Momentaufnahme/Bestandsaufnahme (Irgendwas mit Selbstakzeptanz)

Bis vor ein paar Tagen hatte ich für eine ziemlich lange Zeit die beiden Sätze

Denkt (zu) viel. Fühlt (zu) viel.

als Charakterisierung in meiner Twitter-Kurzbeschreibung stehen. Für eine noch viel, viel, viel […] längere Zeit waren genau das zwei meiner Grundgedanken/-gefühle und über das Gefühl stets irgendetwas ZU zu sein, habe ich hier mindestens schon einmal gebloggt. Immerzu immer zu. Immer falsch und verkehrt und das war oft der Einstieg in eine Spirale aus Selbstzweifeln und Selbsthass.

Seit ein paar Tagen und Wochen oder vielleicht auch schon Monaten merke ich, wie sich mein Denken und Fühlen dahingehend ändert. Ich glaube, ins Rollen kam dieser Stein durch viele geduldige Gespräche mit einer Freundin, die mich zum ersten Mal fest in die Richtung geschubst hat, meine von mir als Makel empfundenen Eigenschaften als meine Stärken zu sehen. Das bin ich.

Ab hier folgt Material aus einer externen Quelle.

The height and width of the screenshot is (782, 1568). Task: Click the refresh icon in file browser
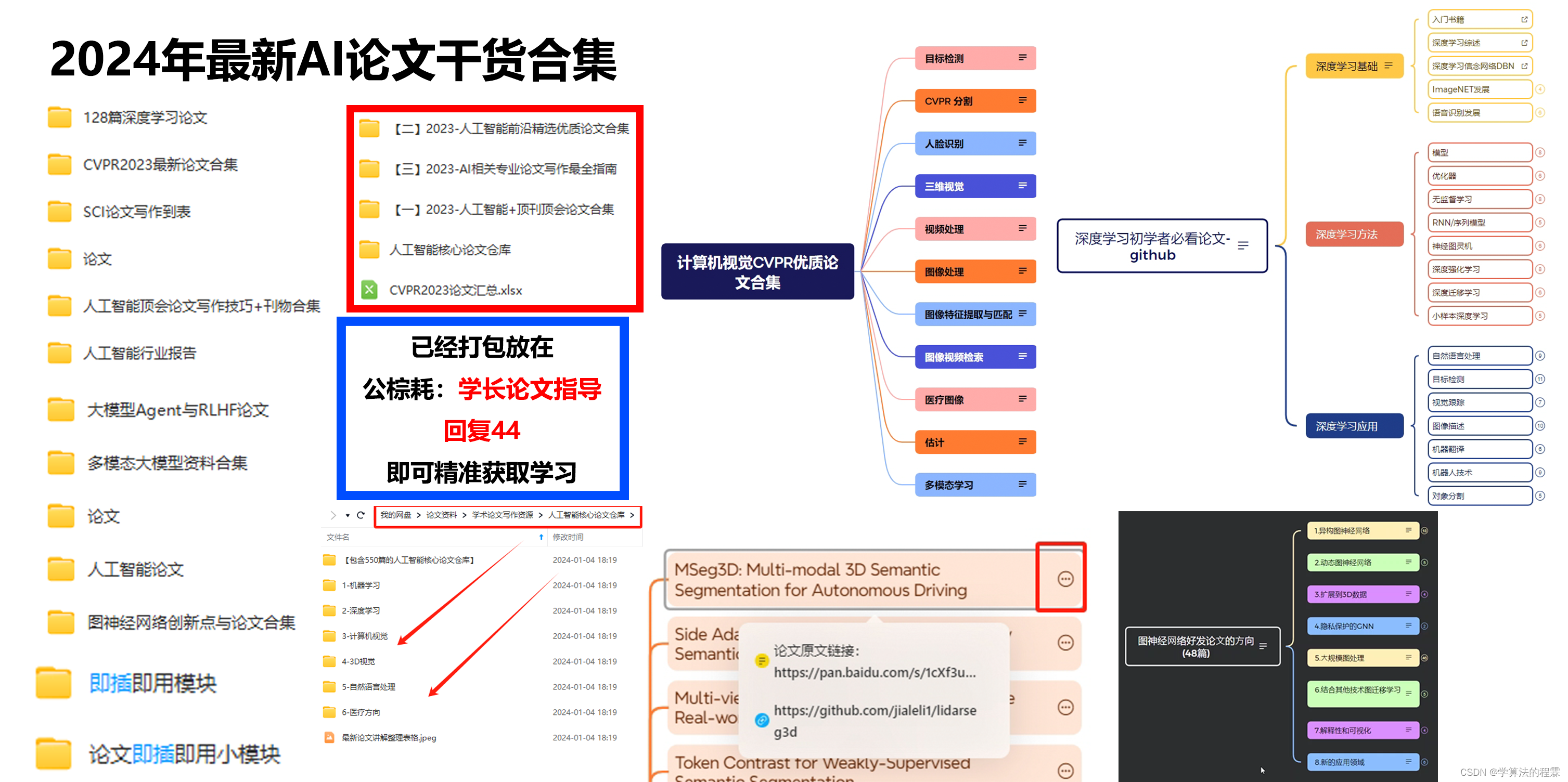click(x=361, y=515)
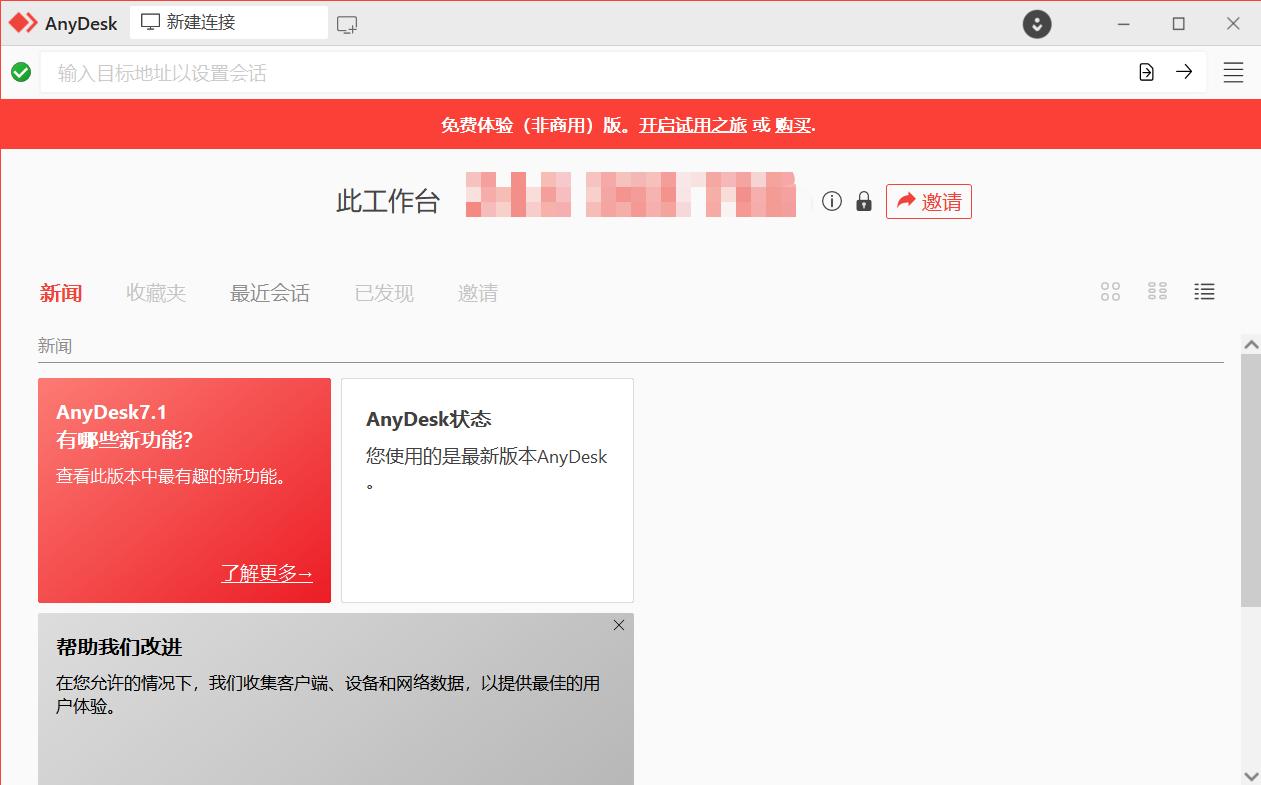Open the 新建连接 monitor icon tab
This screenshot has width=1261, height=785.
pyautogui.click(x=151, y=21)
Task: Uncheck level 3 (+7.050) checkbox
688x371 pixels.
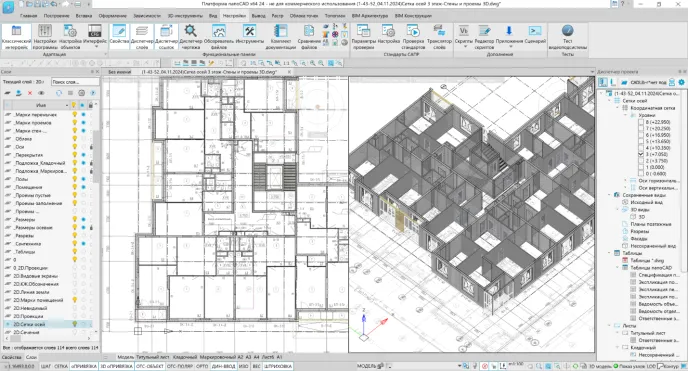Action: pyautogui.click(x=641, y=154)
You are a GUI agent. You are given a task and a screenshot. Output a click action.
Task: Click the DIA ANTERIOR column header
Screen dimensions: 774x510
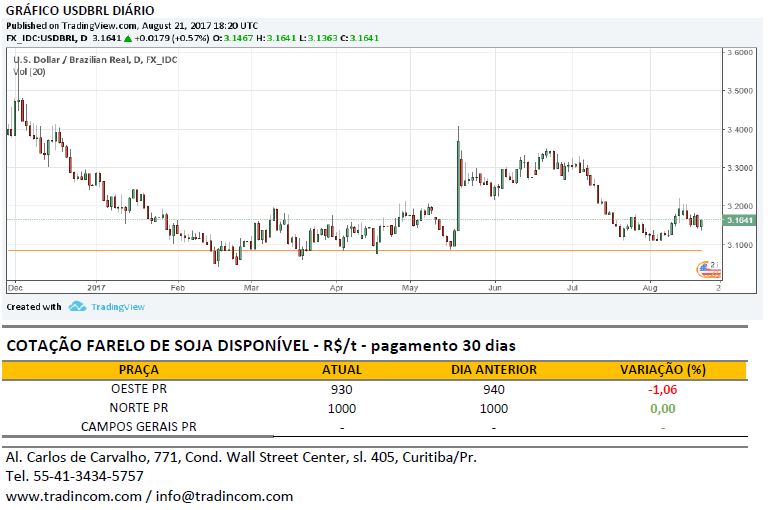[493, 370]
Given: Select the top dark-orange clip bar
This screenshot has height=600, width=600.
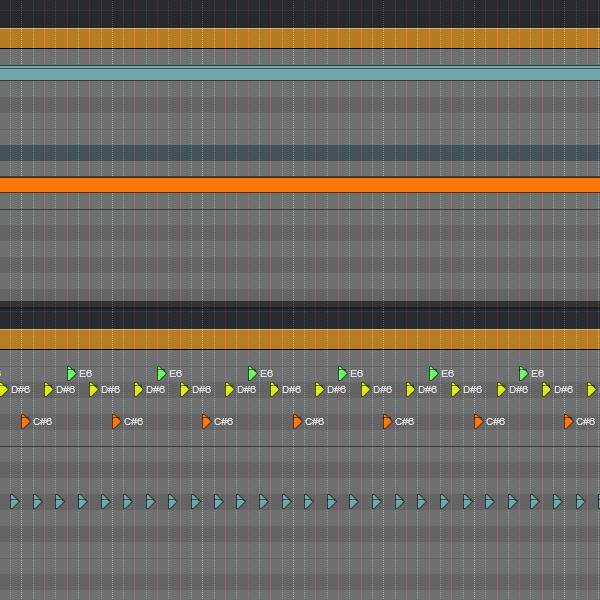Looking at the screenshot, I should click(300, 38).
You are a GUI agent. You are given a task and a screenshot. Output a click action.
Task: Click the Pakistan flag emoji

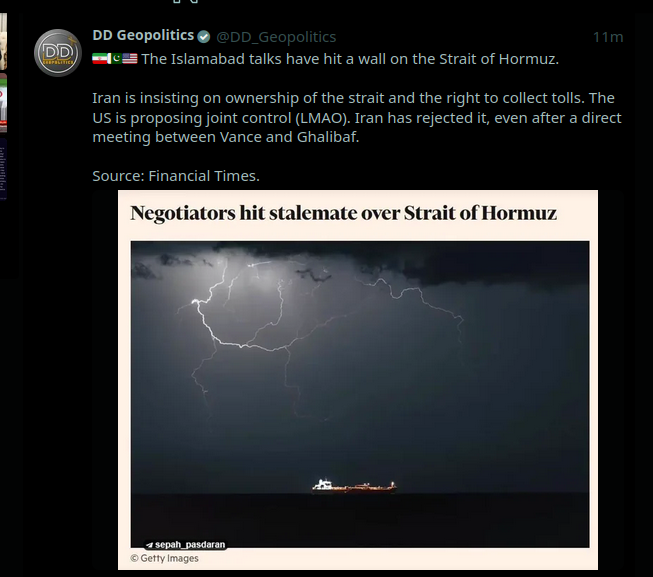pos(115,59)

Vor ein paar Tagen, als sich andere Dinge, die mir das Herz schwer gemacht haben, ein bisschen gelichtet haben, ist mir klar geworden, wieviel weiter ich auf diesem Weg in der letzten Zeit tatsächlich gekommen bin, wie oft ich – wenn ich merke, dass ich mich wieder mal am Anfang der ‚ich bin falsch, wie ich bin‘-Gedankenspirale befinde – selber wieder korrigieren kann. Ich denke viel. Ja. Aber so bin ich und das ist ok. Ich fühle viel. Ja. Aber auch das bin ich und das ist ok wie es ist. Gedanken abbiegen lassen, ganz bewusst den schädlichen Einhalt gebieten. Gerade gelingt es mir besser als möglicherweise je zuvor, denn wenn dieser folgende Selbsthass und das Verkehrtfühlen erst gar nicht richtig durchstarten, sondern ich die Stellen, an denen das passiert, rechtzeitig bemerke und/oder von einem der großartigen Menschen in meinem Leben, zeitig ausgebremst werde, erst gar nicht in Gang kommen, ist der Weg hinaus deutlich kürzer.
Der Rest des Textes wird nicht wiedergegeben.